─── LISTED RECORDS

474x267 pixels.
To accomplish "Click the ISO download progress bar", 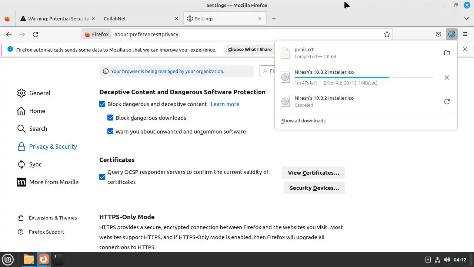I will (x=363, y=78).
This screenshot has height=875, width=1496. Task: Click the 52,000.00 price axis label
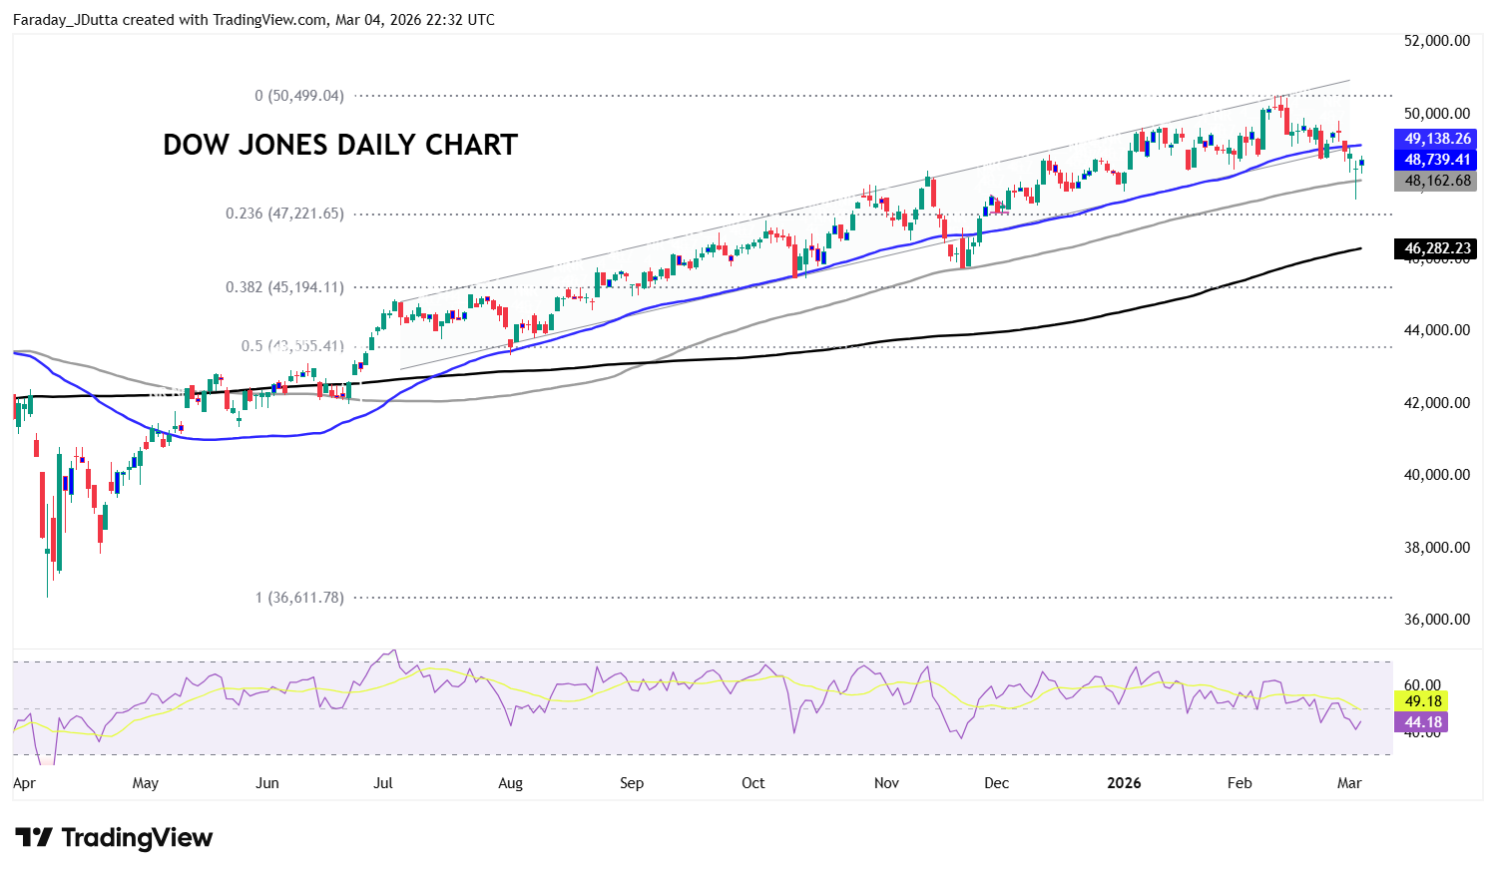coord(1436,41)
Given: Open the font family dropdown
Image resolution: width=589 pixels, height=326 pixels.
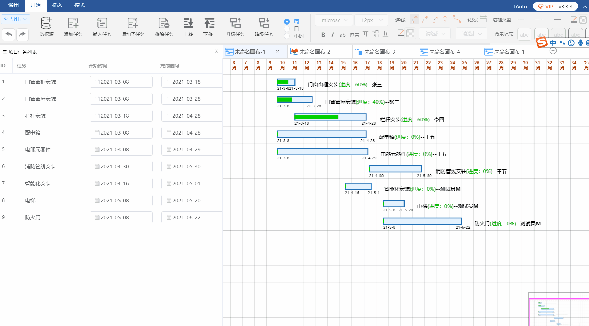Looking at the screenshot, I should pos(334,20).
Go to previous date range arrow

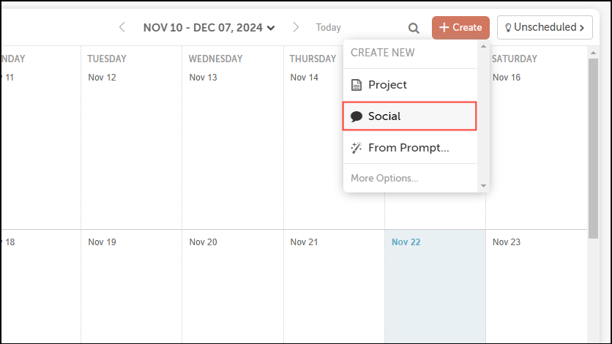tap(122, 28)
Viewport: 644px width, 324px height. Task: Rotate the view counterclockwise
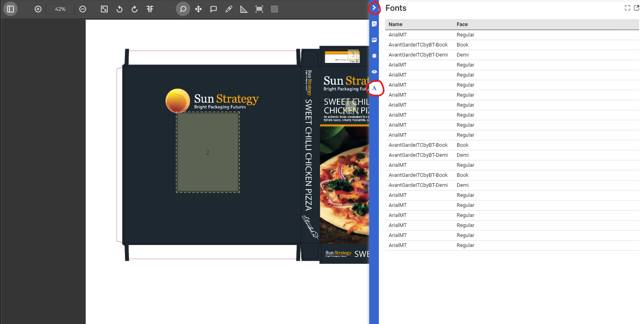pos(119,9)
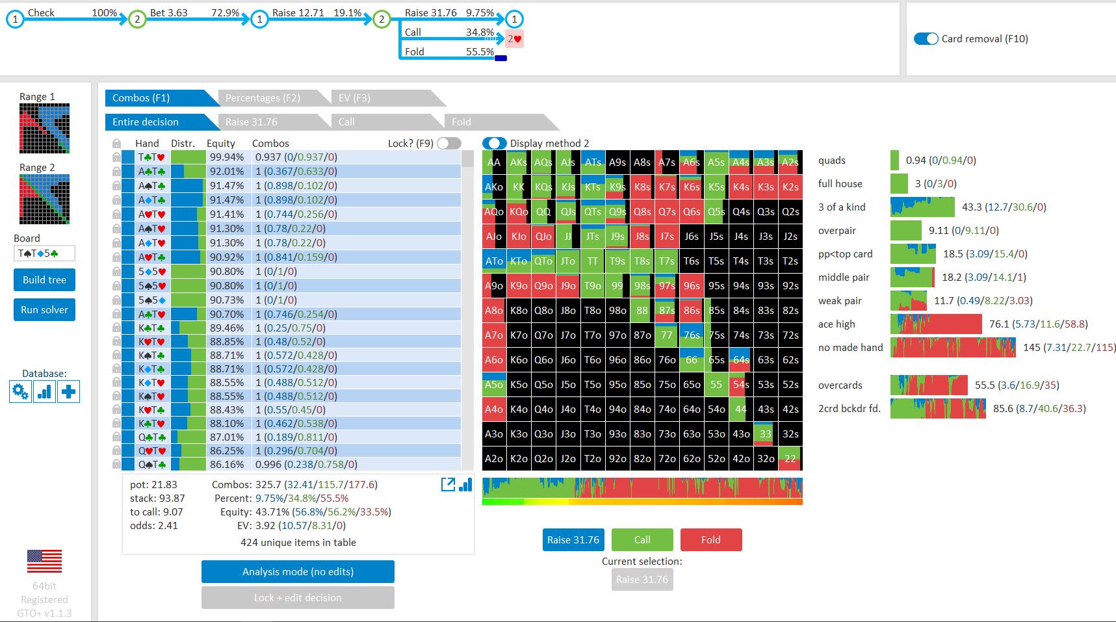
Task: Click the database bar chart icon
Action: point(45,392)
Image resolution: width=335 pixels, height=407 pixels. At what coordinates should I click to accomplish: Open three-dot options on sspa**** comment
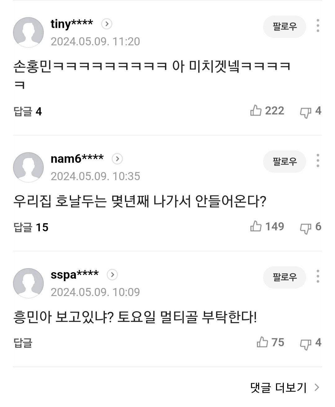[x=318, y=276]
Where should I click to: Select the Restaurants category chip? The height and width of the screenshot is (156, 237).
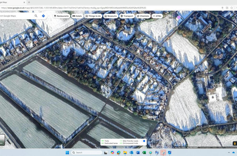pos(61,16)
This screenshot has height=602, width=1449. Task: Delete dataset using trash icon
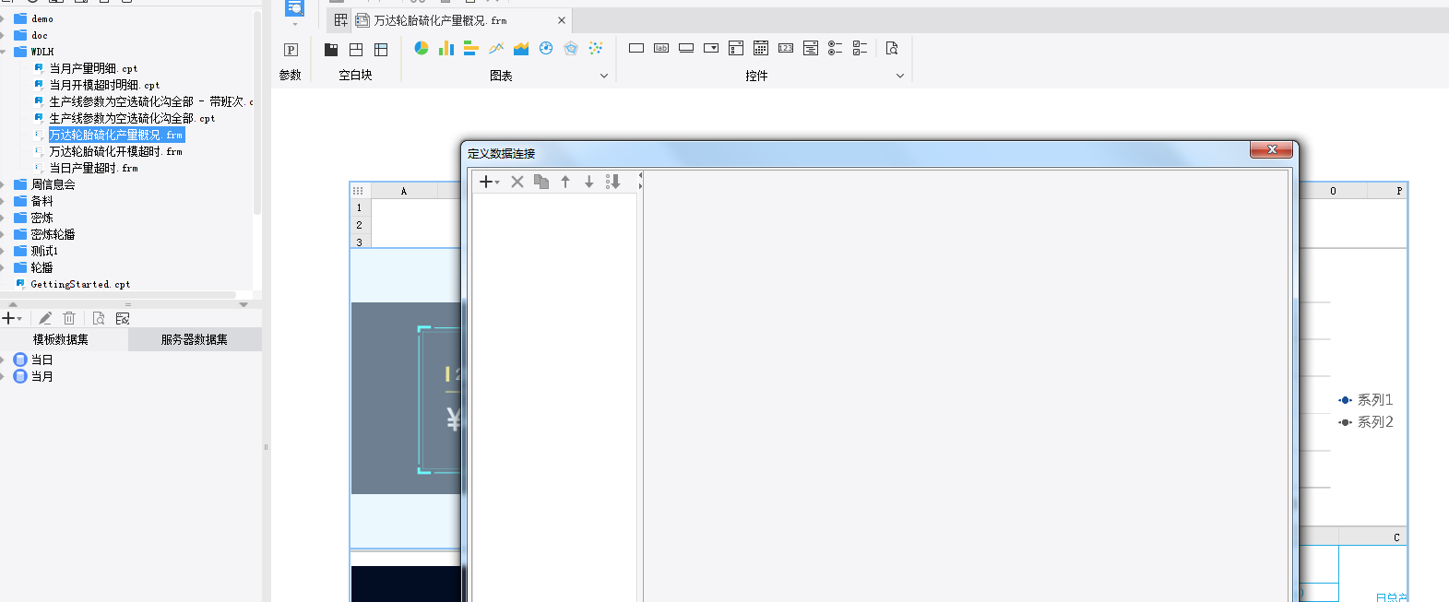click(x=69, y=318)
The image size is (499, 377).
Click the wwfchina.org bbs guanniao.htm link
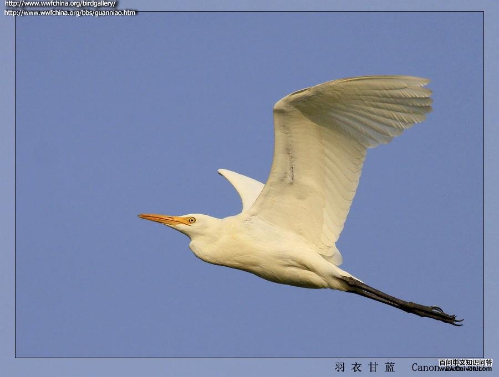coord(70,12)
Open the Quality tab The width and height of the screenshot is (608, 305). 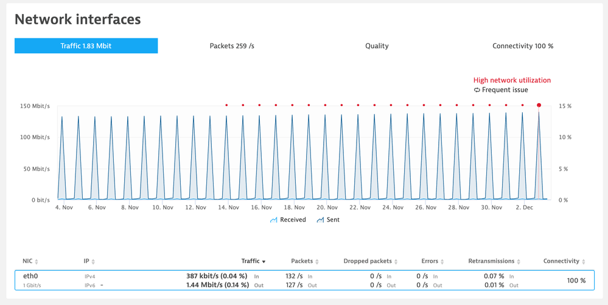[377, 46]
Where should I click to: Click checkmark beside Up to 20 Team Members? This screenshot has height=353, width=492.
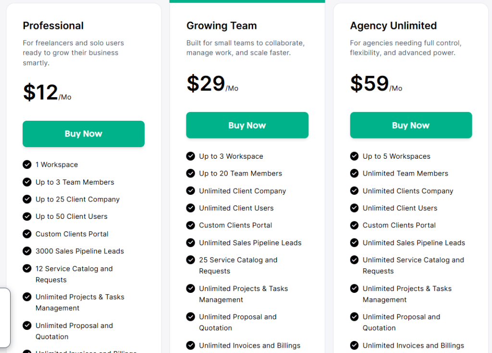191,173
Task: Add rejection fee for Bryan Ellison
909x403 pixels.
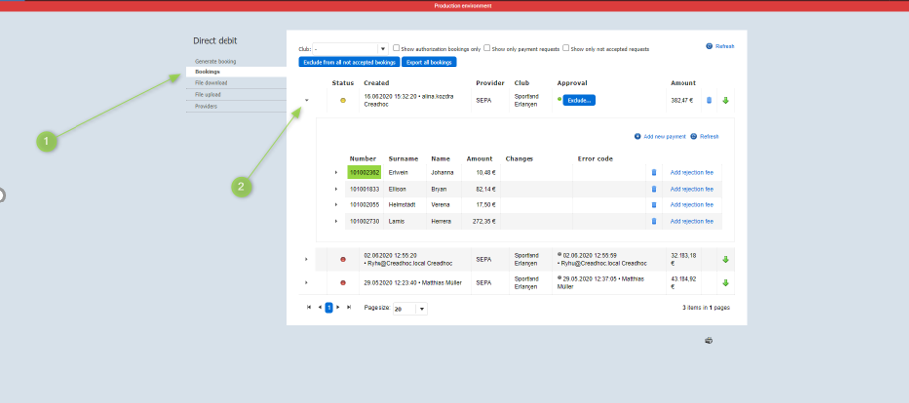Action: (691, 189)
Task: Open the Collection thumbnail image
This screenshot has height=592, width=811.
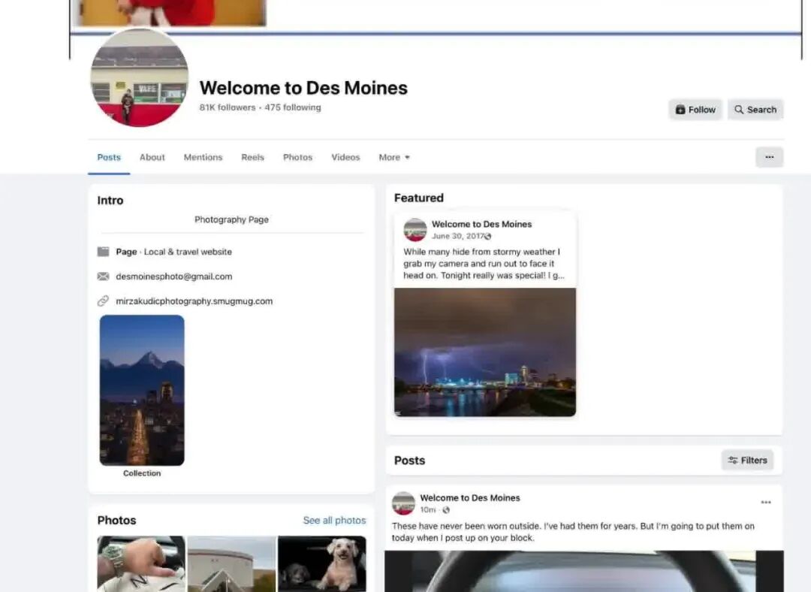Action: pyautogui.click(x=142, y=390)
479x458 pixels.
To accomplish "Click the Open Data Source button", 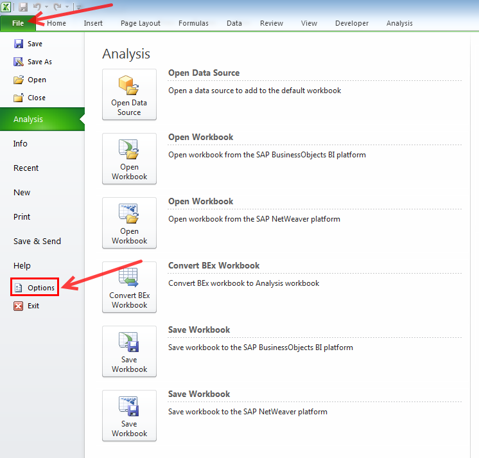I will point(129,94).
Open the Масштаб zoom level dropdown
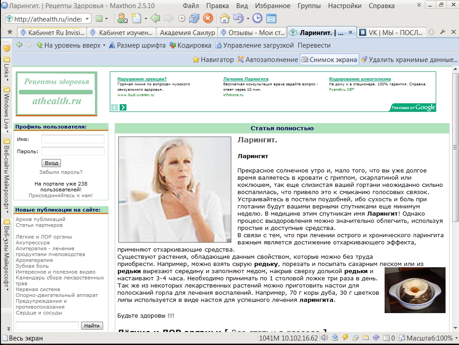 coord(455,338)
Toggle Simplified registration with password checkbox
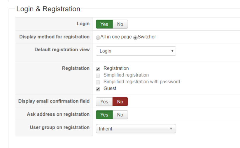This screenshot has width=240, height=148. click(x=98, y=82)
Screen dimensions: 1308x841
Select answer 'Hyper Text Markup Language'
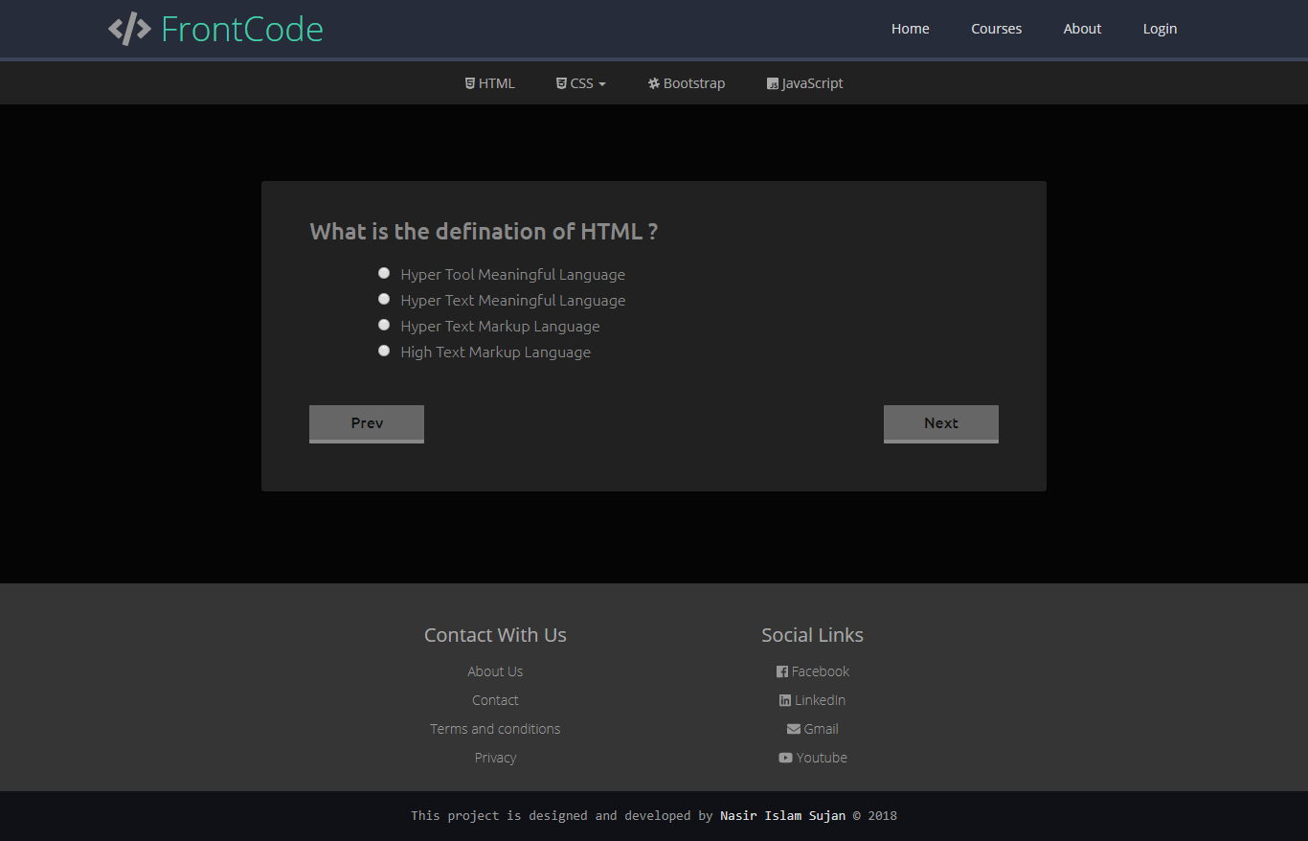tap(383, 324)
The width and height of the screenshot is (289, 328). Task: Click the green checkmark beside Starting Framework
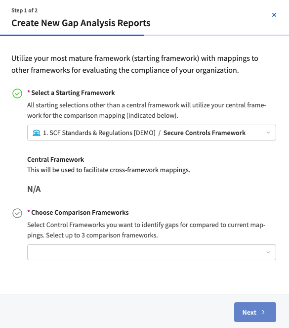click(x=17, y=94)
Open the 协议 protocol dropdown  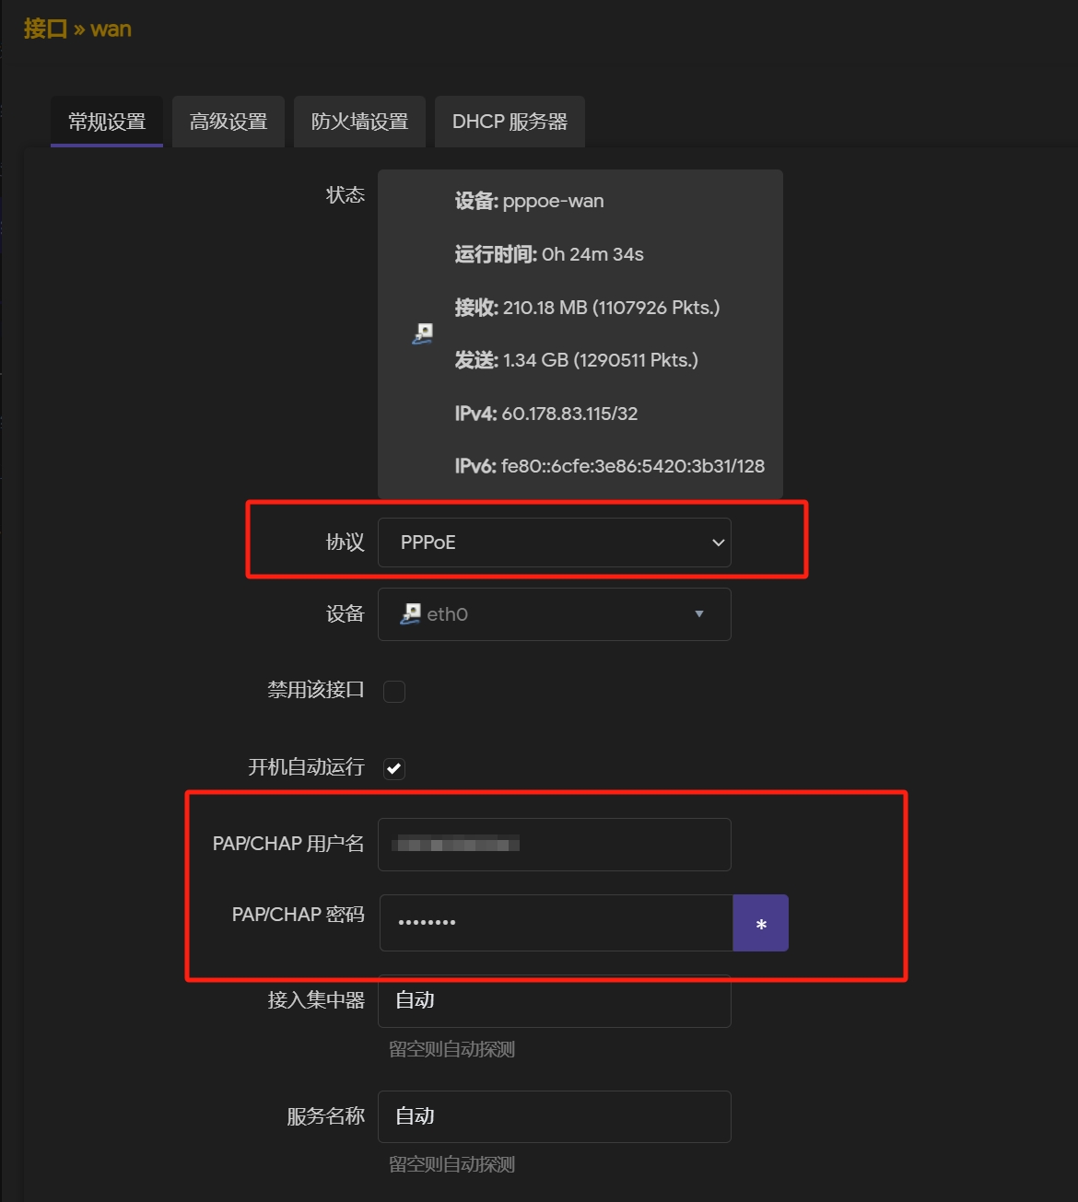(x=553, y=543)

──────

**BRIEF**. Everything above from the line that has "Where should I click to: Click" down to the line that has "479x458 pixels." should be output exactly, with both of those lines included. Leave the pictures behind.

**RESPONSE TO THIS EXERCISE**.
Where should I click to: Click checkmark beside Up to 20 Team Members? This screenshot has height=353, width=492.
191,173
Task: Add rejection fee for Bryan Ellison
909x403 pixels.
Action: (691, 189)
Task: Open the Collection thumbnail image
This screenshot has height=592, width=811.
Action: pyautogui.click(x=142, y=390)
479x458 pixels.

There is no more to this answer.